Textauszug:
Die Aufhebung tritt mit 31. August 1995 in Kraft.
Die Steiermärkische Landesregierung ist verpflichtet, diese Aussprüche unverzüglich im Landesgesetzblatt kundzumachen.
Das Land Steiermark ist schuldig, der antragstellenden Stadtgemeinde zu Handen ihrer bevollmächtigten Vertreter die mit 15.000.- S bestimmten Kosten des Verfahrens binnen 14 Tagen bei sonstigem Zwang zu ersetzen.
Begründung
Entscheidungsgründe:
I. 1. Die Stadtgemeinde Rottenmann stellte unter Berufung auf Art139 (Abs1 letzter Satz) B-VG die Anträge, die Verordnung der Steiermärkischen Landesregierung vom 8. Juli 1991 über die Festsetzung (Änderung) des Schulsprengels der Hauptschule Liezen (politischer Bezirk Liezen), kundgemacht in der Grazer Zeitung Nr. 368/1991, sowie die Verordnung der Steiermärkischen Landesregierung vom 8. Juli 1991 über die Festsetzung (Änderung) des Schulsprengels der Hauptschulen Rottenmann (politischer Bezirk Liezen), kundgemacht in der Grazer Zeitung Nr. 369/1991, als gesetzwidrig aufzuheben. Hilfsweise wurde der Antrag gestellt, (lediglich) §1 Z3 der Verordnung der Steiermärkischen Landesregierung vom 8. Juli 1991 über die Festsetzung (Änderung) des Schulsprengels der Hauptschule Liezen (politischer Bezirk Liezen), kundgemacht in der Grazer Zeitung Nr. 368/1991, als gesetzwidrig aufzuheben.

Extrahierte Angaben:
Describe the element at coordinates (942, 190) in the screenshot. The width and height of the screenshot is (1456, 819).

==

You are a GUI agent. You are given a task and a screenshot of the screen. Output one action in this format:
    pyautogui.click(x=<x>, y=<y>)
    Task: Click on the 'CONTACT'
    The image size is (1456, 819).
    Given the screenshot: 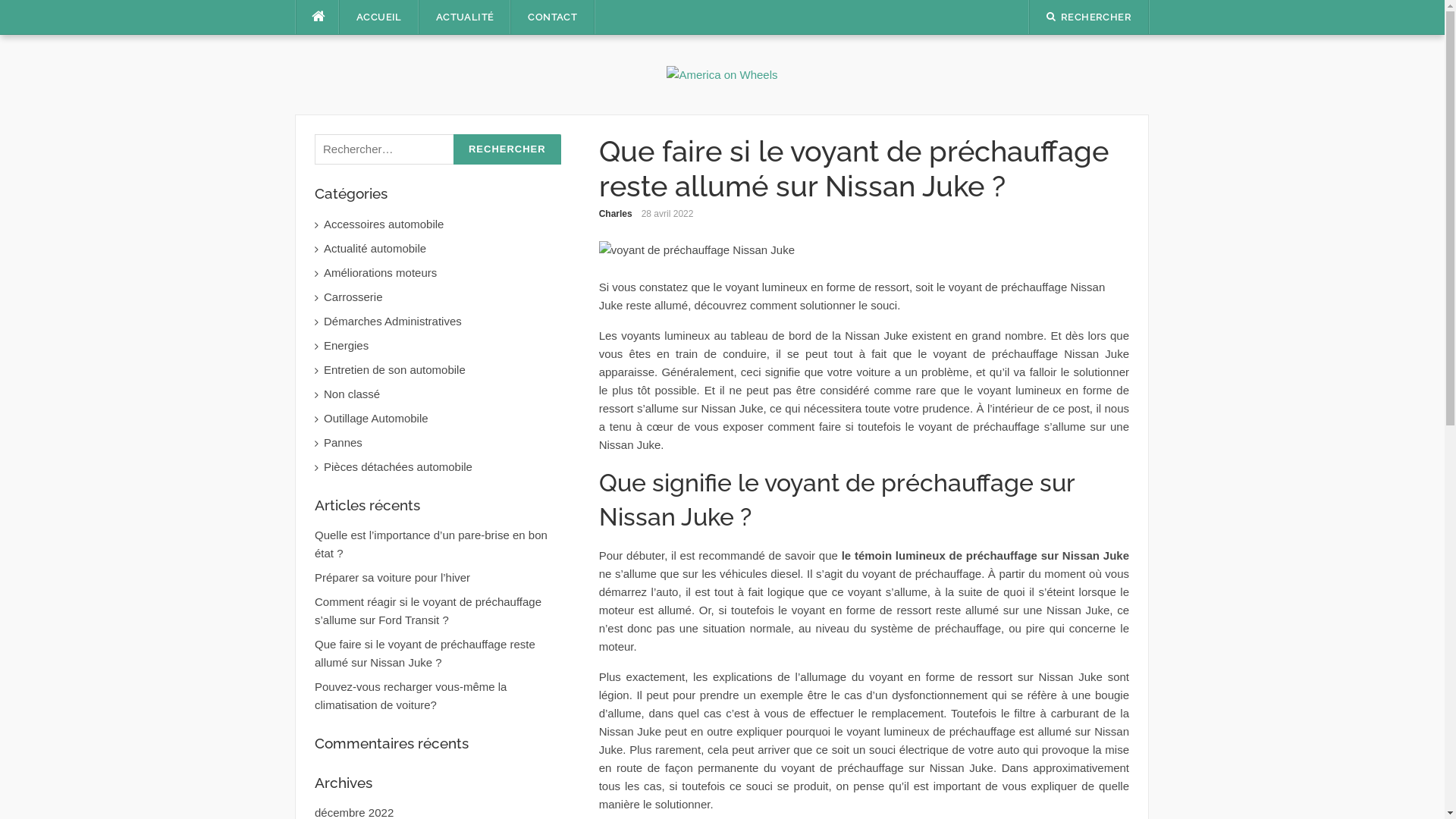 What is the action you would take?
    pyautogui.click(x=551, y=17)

* * *

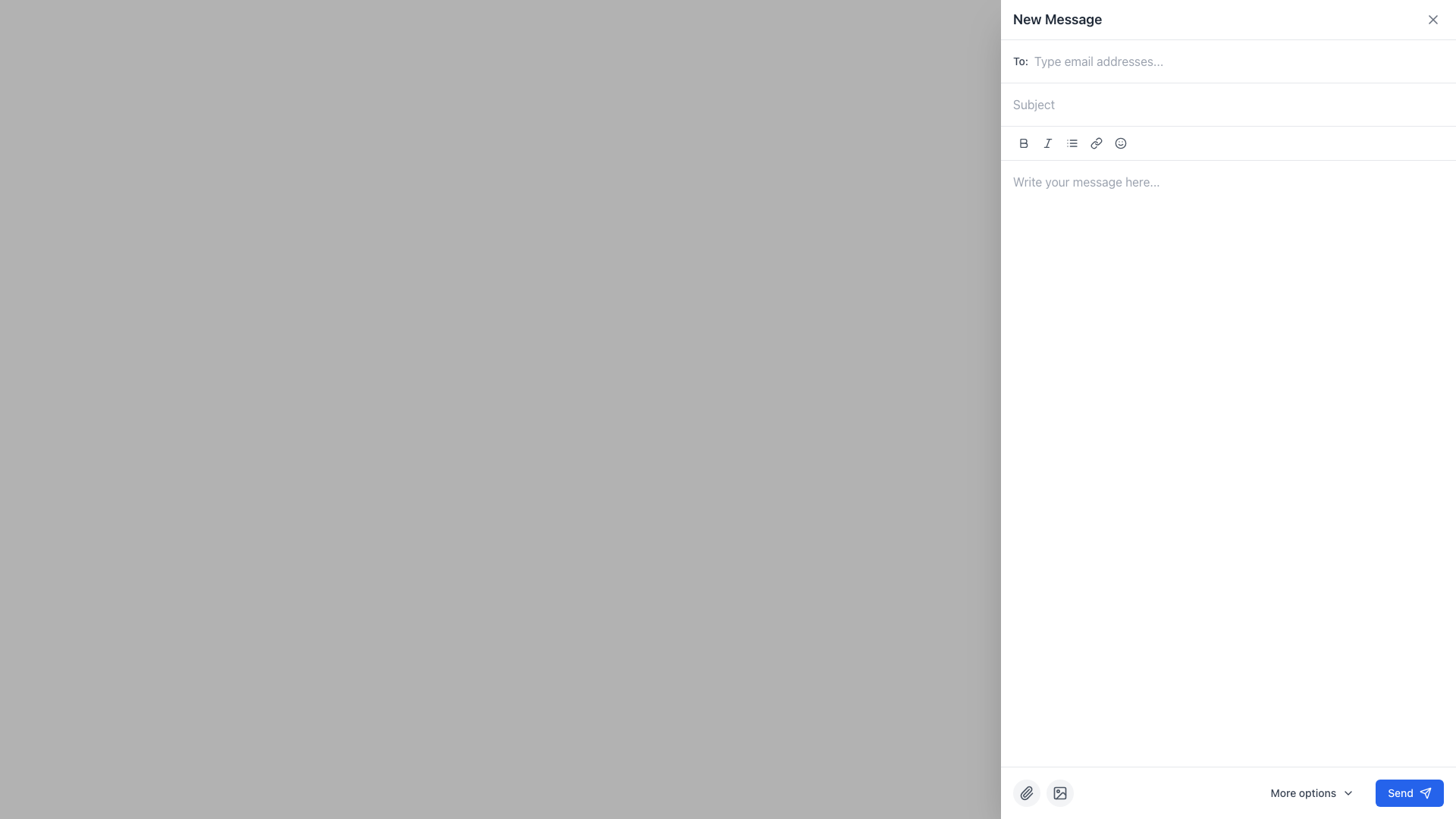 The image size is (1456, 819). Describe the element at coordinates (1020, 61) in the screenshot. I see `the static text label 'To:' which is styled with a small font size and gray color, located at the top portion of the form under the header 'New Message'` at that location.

Aufgaben:
[A] Wie hoch sind laut dem Textauszug zu den Schulsprengelverordnungen die Verfahrenskosten, die das Land Steiermark der antragstellenden Stadtgemeinde ersetzen muss, und innerhalb welcher Frist?
[B] Führen Sie den Textauszug zu den Schulsprengelverordnungen nach seinem letzten Satz weiter.

Antworten:
[A] Die Kosten betragen 15.000 S und sind binnen 14 Tagen zu ersetzen.

[B]
2. Mit der erstgenannten Verordnung (Grazer Zeitung Nr. 368/1991) wurde der Schulsprengel (Pflichtsprengel) der Hauptschule Liezen in der Weise neu festgesetzt, daß ihm die Gemeinde Lassing mit ihrem gesamten Gebiet zugewiesen wurde. Zuvor, und zwar nach der Verordnung der Steiermärkischen Landesregierung vom 7. Juli 1987 über die Festsetzung (Änderung) des Schulsprengels der Hauptschule Liezen (politischer Bezirk Liezen), kundgemacht in der Grazer Zeitung Nr. 355/1987, hatte nur ein - näher umschriebener - Gebietsteil der Gemeinde Lassing zum Schulsprengel (Pflichtsprengel) der Hauptschule Liezen, die Gemeinde Lassing im übrigen aber - nach der Verordnung der Steiermärkischen Landesregierung vom 7. Juli 1987 über die Festsetzung (Änderung) des Schulsprengels der Hauptschulen Rottenmann (politischer Bezirk Liezen), kundgemacht in der Grazer Zeitung Nr. 356/1987 - zum Pflichtsprengel der Hauptschulen Rottenmann gehört.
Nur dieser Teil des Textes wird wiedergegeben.